Saturday, April 9, 2022

Reliably Send an HTTP Request as a User Leaves a Page

On several occasions, I’ve needed to send off an HTTP request with some data to log when a user does something like navigate to a different page or submit a form. Consider this contrived example of sending some information to an external service when a link is clicked:

<a href="/some-other-page" id="link">Go to Page</a>

<script>
document.getElementById('link').addEventListener('click', (e) => {
  fetch("/log", {
    method: "POST",
    headers: {
      "Content-Type": "application/json"
    }, 
    body: JSON.stringify({
      some: "data"
    })
  });
});
</script>

There’s nothing terribly complicated going on here. The link is permitted to behave as it normally would (I’m not using e.preventDefault()), but before that behavior occurs, a POST request is triggered on click. There’s no need to wait for any sort of response. I just want it to be sent to whatever service I’m hitting.

On first glance, you might expect the dispatch of that request to be synchronous, after which we’d continue navigating away from the page while some other server successfully handles that request. But as it turns out, that’s not what always happens.

Browsers don’t guarantee to preserve open HTTP requests

When something occurs to terminate a page in the browser, there’s no guarantee that an in-process HTTP request will be successful (see more about the “terminated” and other states of a page’s lifecycle). The reliability of those requests may depend on several things — network connection, application performance, and even the configuration of the external service itself.

As a result, sending data at those moments can be anything but reliable, which presents a potentially significant problem if you’re relying on those logs to make data-sensitive business decisions.

To help illustrate this unreliability, I set up a small Express application with a page using the code included above. When the link is clicked, the browser navigates to /other, but before that happens, a POST request is fired off.

While everything happens, I have the browser’s Network tab open, and I’m using a “Slow 3G” connection speed. Once the page loads and I’ve cleared the log out, things look pretty quiet:

Viewing HTTP request in the network tab

But as soon as the link is clicked, things go awry. When navigation occurs, the request is cancelled.

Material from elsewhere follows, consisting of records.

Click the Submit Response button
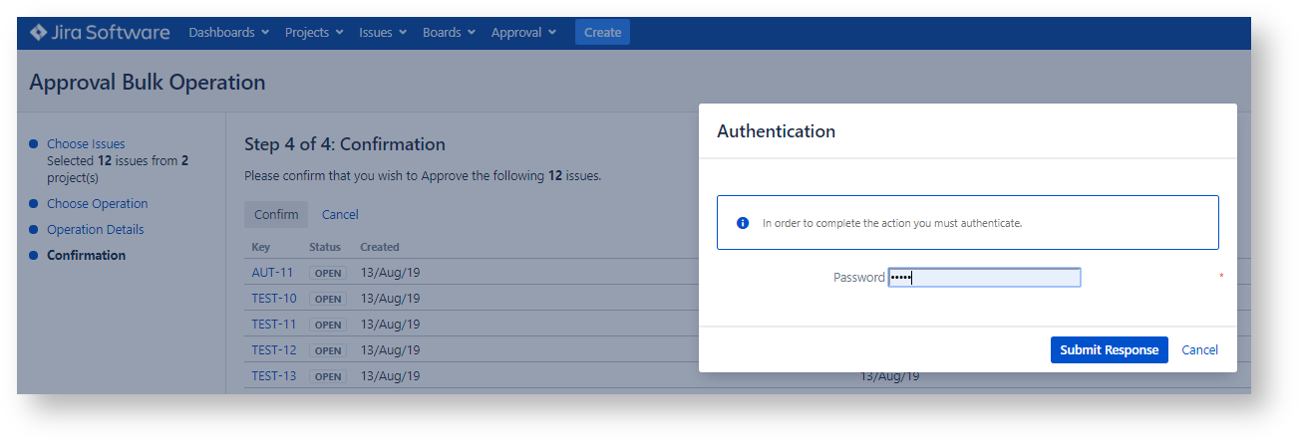The height and width of the screenshot is (442, 1299). pyautogui.click(x=1109, y=349)
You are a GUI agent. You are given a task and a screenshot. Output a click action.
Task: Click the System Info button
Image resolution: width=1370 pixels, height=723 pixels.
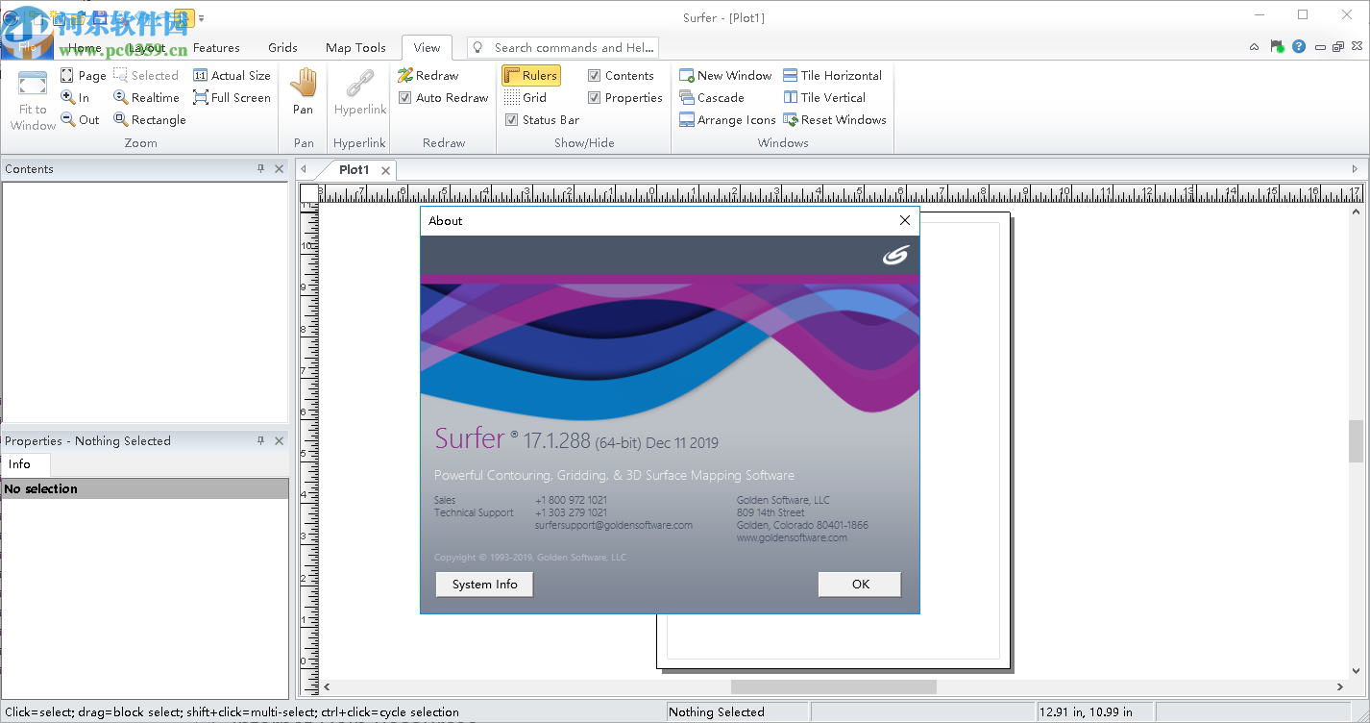pos(484,584)
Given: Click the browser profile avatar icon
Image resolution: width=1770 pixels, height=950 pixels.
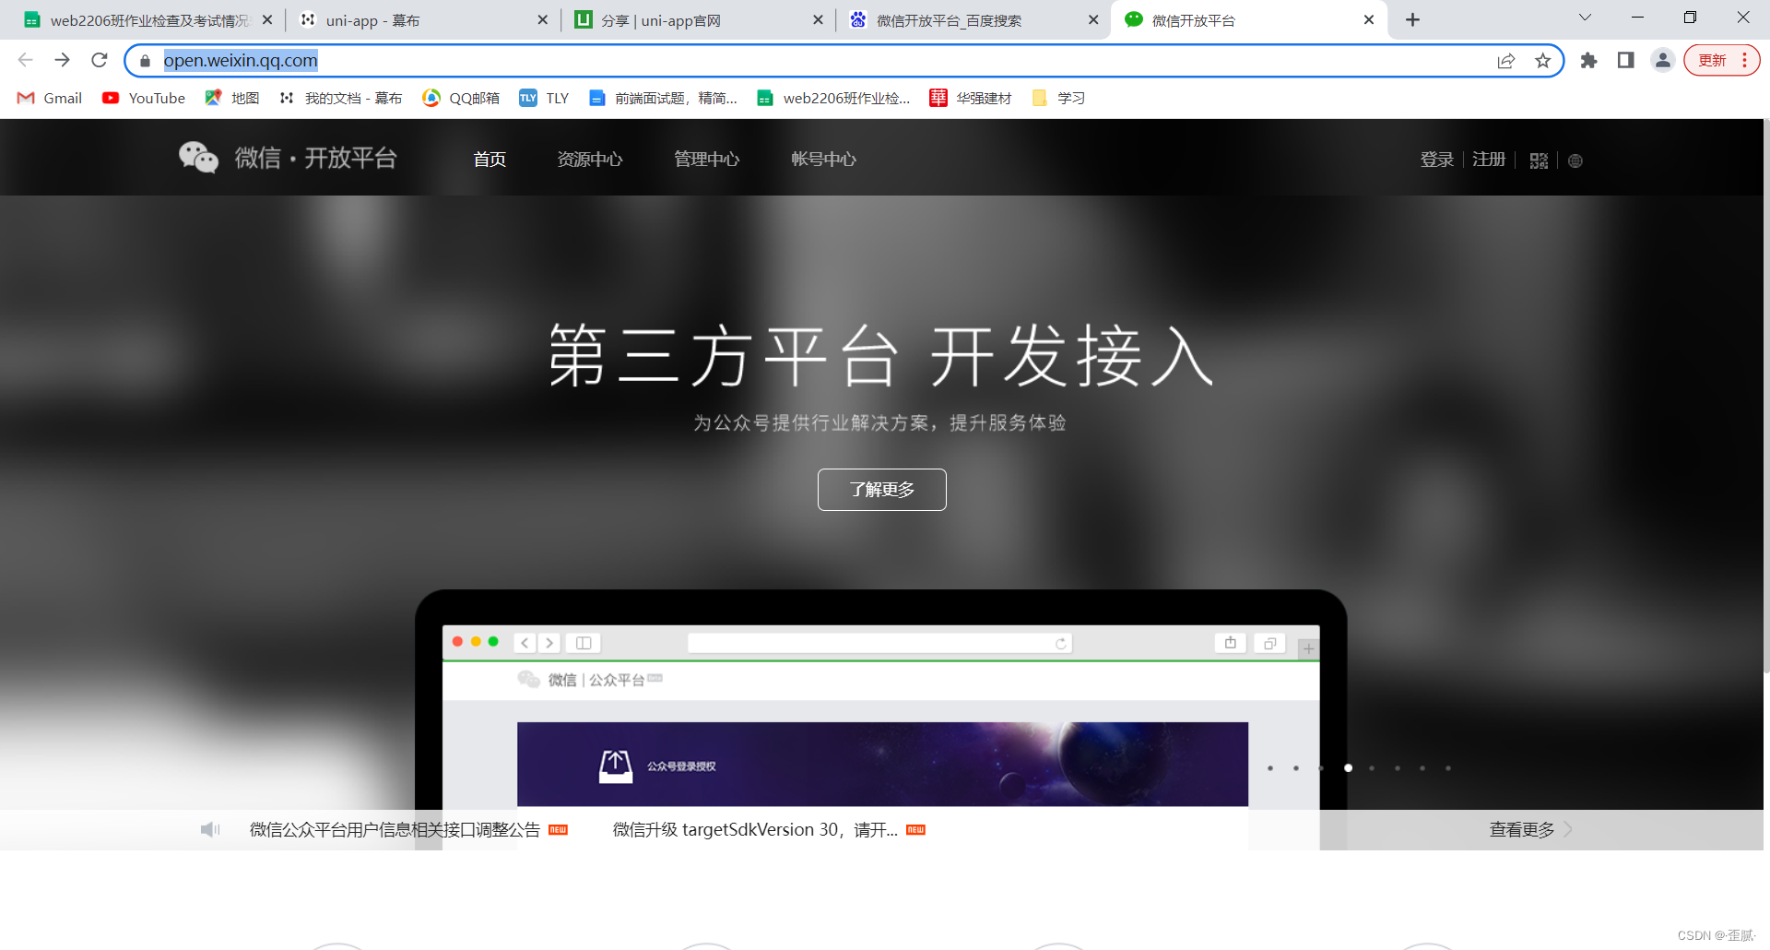Looking at the screenshot, I should tap(1662, 60).
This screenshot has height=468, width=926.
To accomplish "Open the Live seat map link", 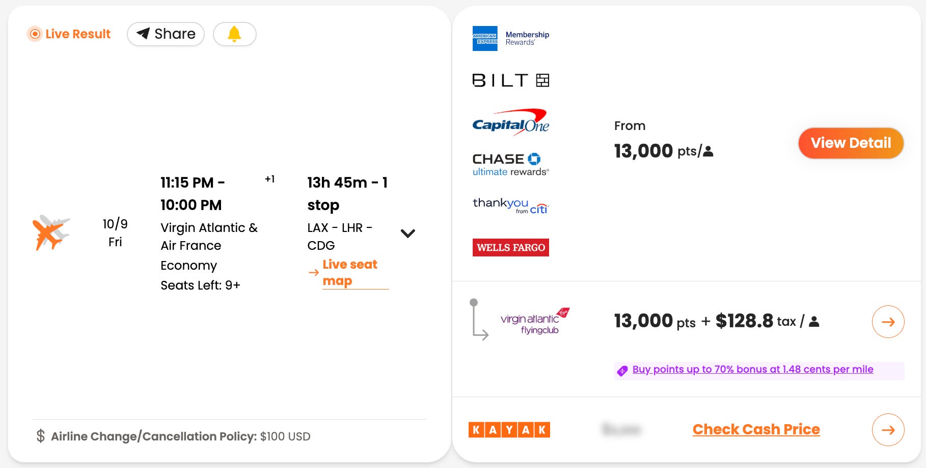I will point(349,273).

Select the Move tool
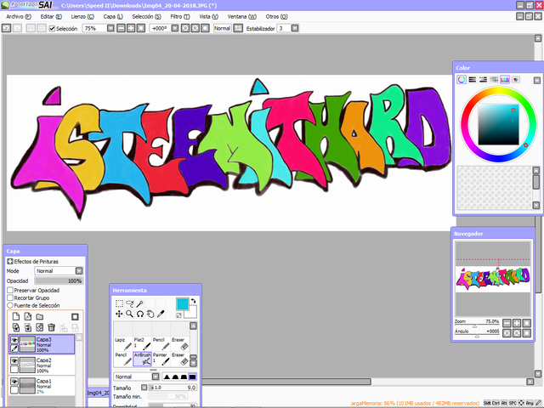(x=119, y=314)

Viewing HTTP request fail in the network tab

And that leaves us with little confidence that the external service was actually able process the request. Just to verify this behavior, it also occurs when we navigate programmatically with window.location:

document.getElementById('link').addEventListener('click', (e) => {
+ e.preventDefault();

  // Request is queued, but cancelled as soon as navigation occurs. 
  fetch("/log", {
    method: "POST",
    headers: {
      "Content-Type": "application/json"
    }, 
    body: JSON.stringify({
      some: 'data'
    }),
  });

+ window.location = e.target.href;
});

Regardless of how or when navigation occurs and the active page is terminated, those unfinished requests are at risk for being abandoned.

But why are they cancelled?

The root of the issue is that, by default, XHR requests (via fetch or XMLHttpRequest) are asynchronous and non-blocking. As soon as the request is queued, the actual work of the request is handed off to a browser-level API behind the scenes.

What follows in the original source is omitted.